A INSUSTENTÁVEL LEVEZA DO SER



A Insustentável Leveza do Ser é um livro lançado em 1984 por Milan Kundera. O romance se passa na cidade de Praga em 1968. Ao término do livro, fiquei a digerir a histórias e as questões filosóficas que abordou. Agora, tentarei pontuar alguns pontos que assimilei. Para compreensão da trajetória dos personagens, precisam-se entender os contextos filosóficos em que se baseiam as narrativas.

O conceito de eterno retorno de Nietzsche:me “O eterno retorno é uma ideia misteriosa e, com ela, Nietzsche pôs muitos filósofos em dificuldade: pensar que um dia tudo vai se repetir como foi vivido e que tal repetição ainda vai se repetir indefinidamente! O que significa esse mito insensato? […] Se cada segundo de nossa vida deve se repetir um núro infinito de vezes, estamos pregados na eternidade como Cristo na cruz.

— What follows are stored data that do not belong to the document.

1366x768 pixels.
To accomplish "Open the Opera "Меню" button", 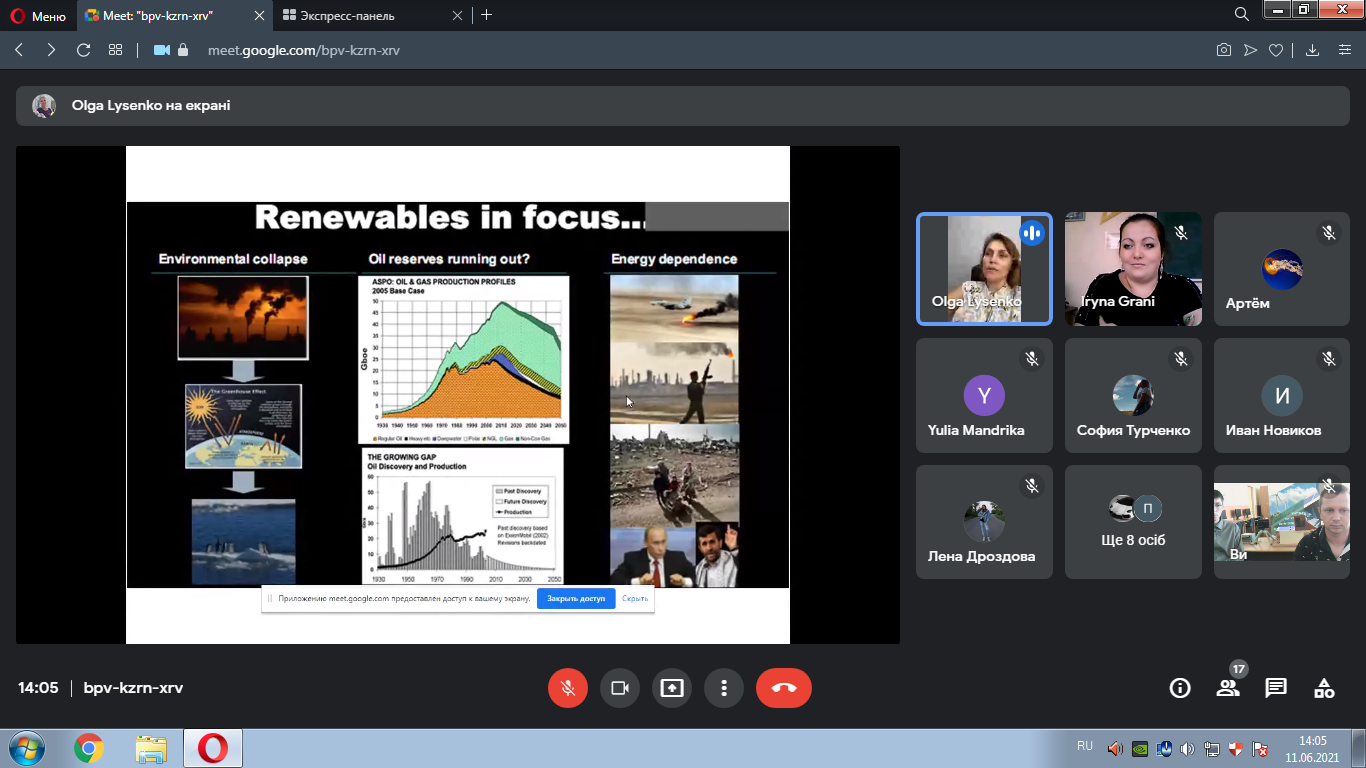I will click(38, 15).
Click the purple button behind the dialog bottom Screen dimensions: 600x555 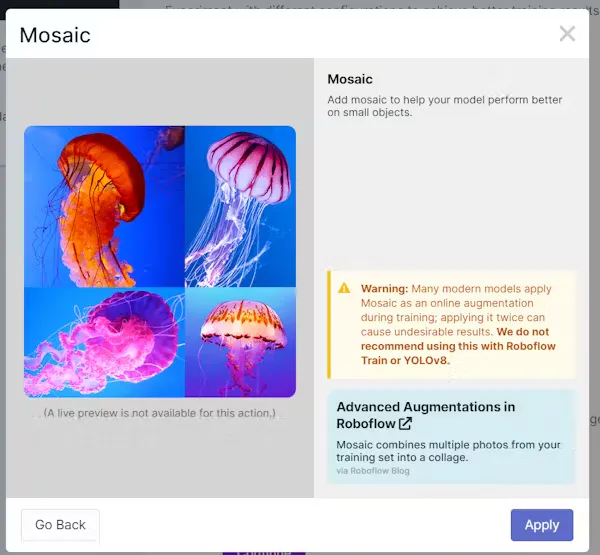pos(264,553)
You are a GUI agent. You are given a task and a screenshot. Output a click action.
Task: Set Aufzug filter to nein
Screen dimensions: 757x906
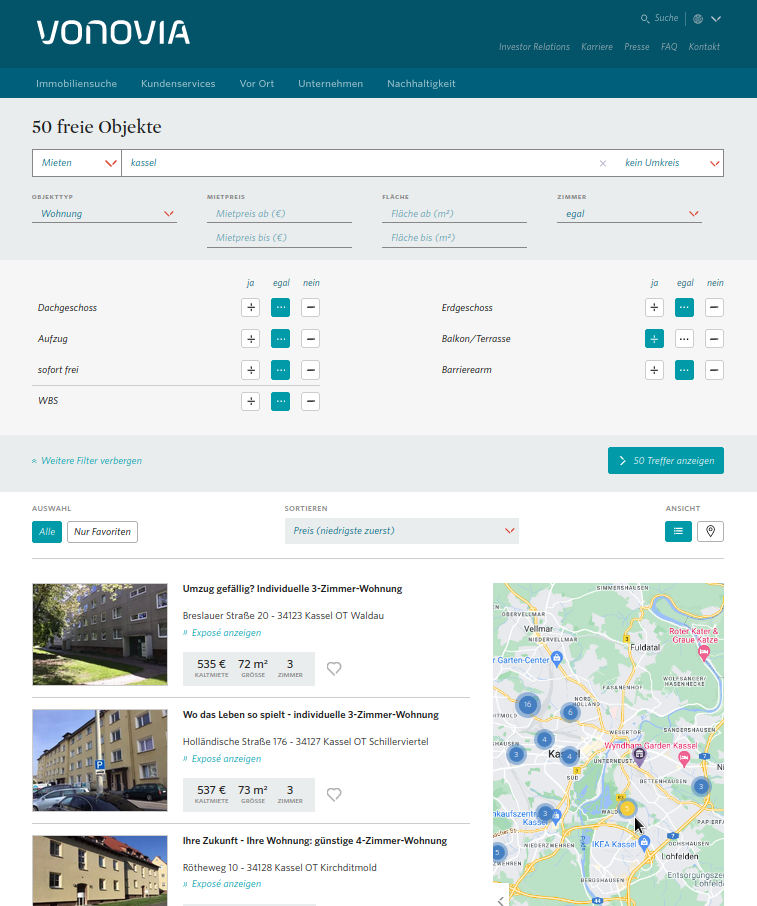pyautogui.click(x=311, y=339)
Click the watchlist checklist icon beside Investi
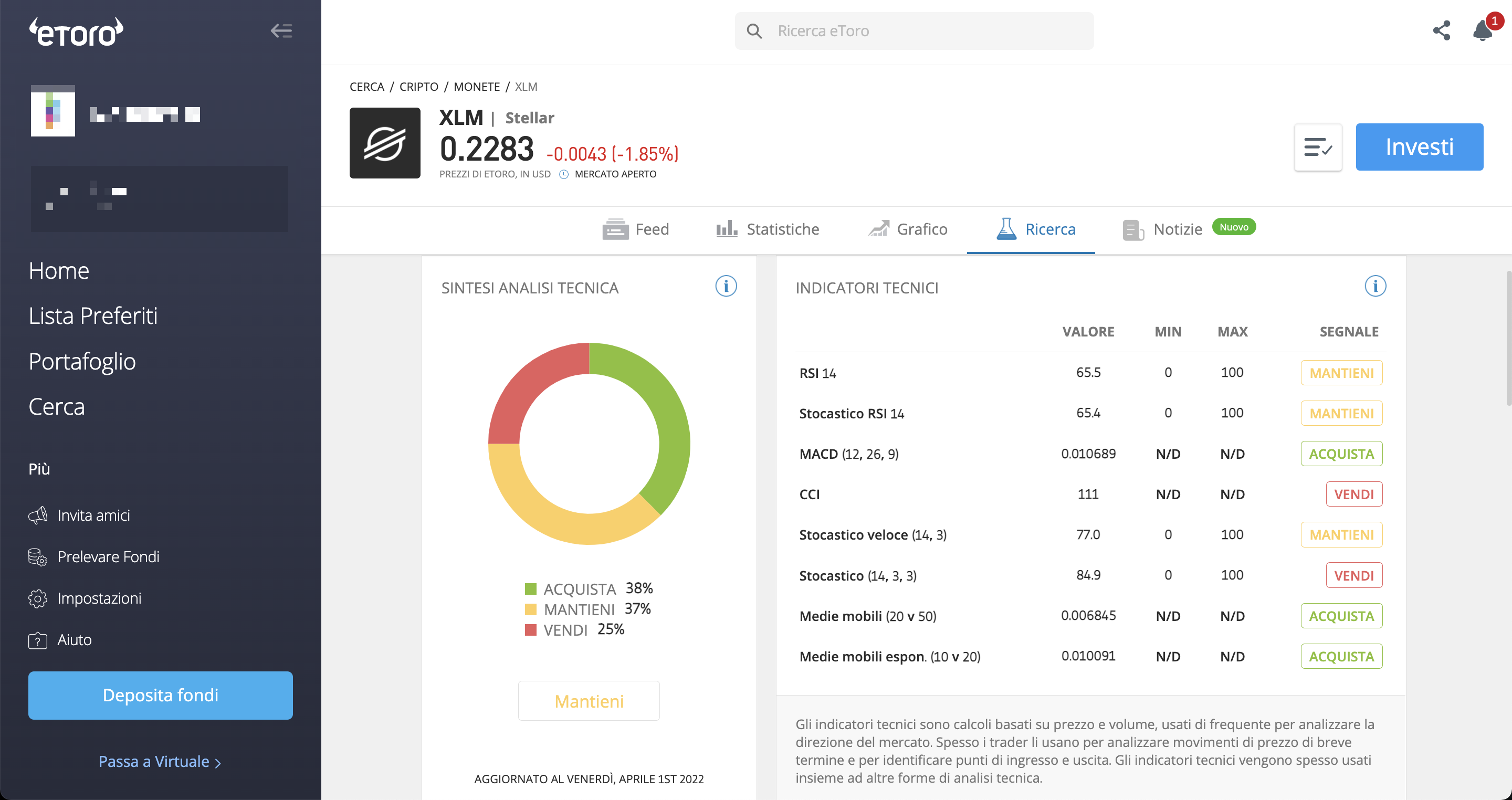 click(x=1318, y=147)
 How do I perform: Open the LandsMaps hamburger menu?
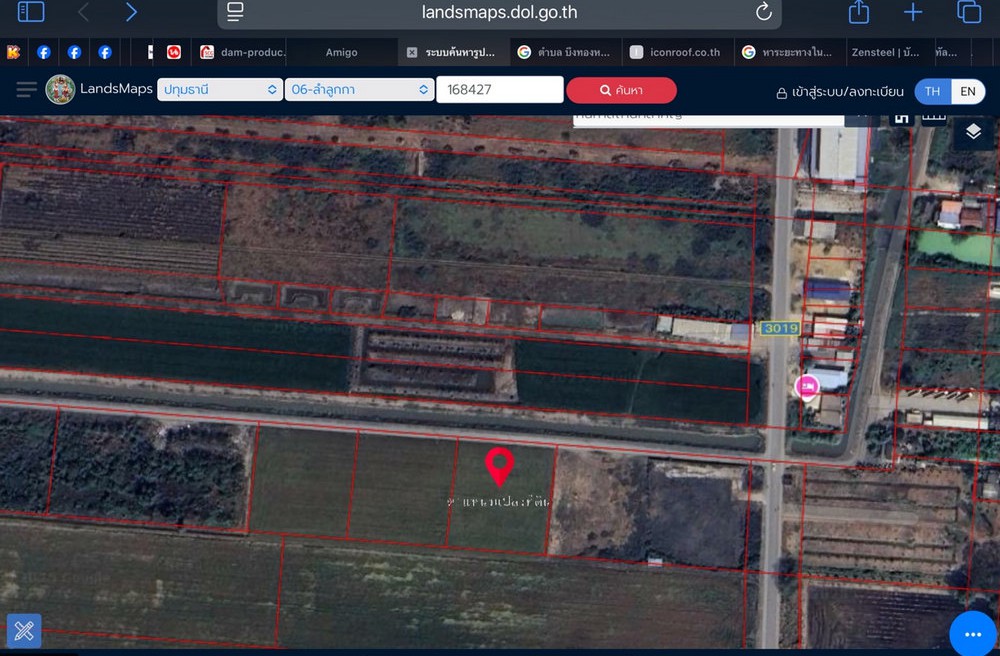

Essa ideia é atroz. No mundo do eterno retorno, cada gesto carrega o peso de uma responsabilidade insustentável. É isso que levava Nietzsche a dizer que a ideia do eterno retorno é o mais pesado dos fardos (das schwerste Gewicht).”

Se este processo cíclico acontecesse, o ser humano teria mais consciência de seus atos e os fatos histórias não iria se diluir ao esquecimento. Por exemplo, o narrador cita um episódio quando viu uma foto de Hitler bebê: “Não há muito, eu próprio me defrontei com o fato: parece incrível mas, ao folhear um livro sobre Hitler, comovi-me com algumas das suas fotografias; faziam-me lembrar a minha infância passada durante a guerra; diversas pessoas da minha família morreram nos campos de concentração dos nazistas, mas o que eram essas mortes comparadas com uma fotografia de Hitler que me fazia lembrar um tempo perdido da minha vida, um tempo que nunca mais há-de voltar? Esta minha reconciliação com Hitler deixa entrever a profunda perversão inerente ao mundo fundado essencialmente sobre a inexistência de retorno, porque nesse mundo tudo se encontra previamente perdoado e tudo é, portanto, cinicamente permitido.”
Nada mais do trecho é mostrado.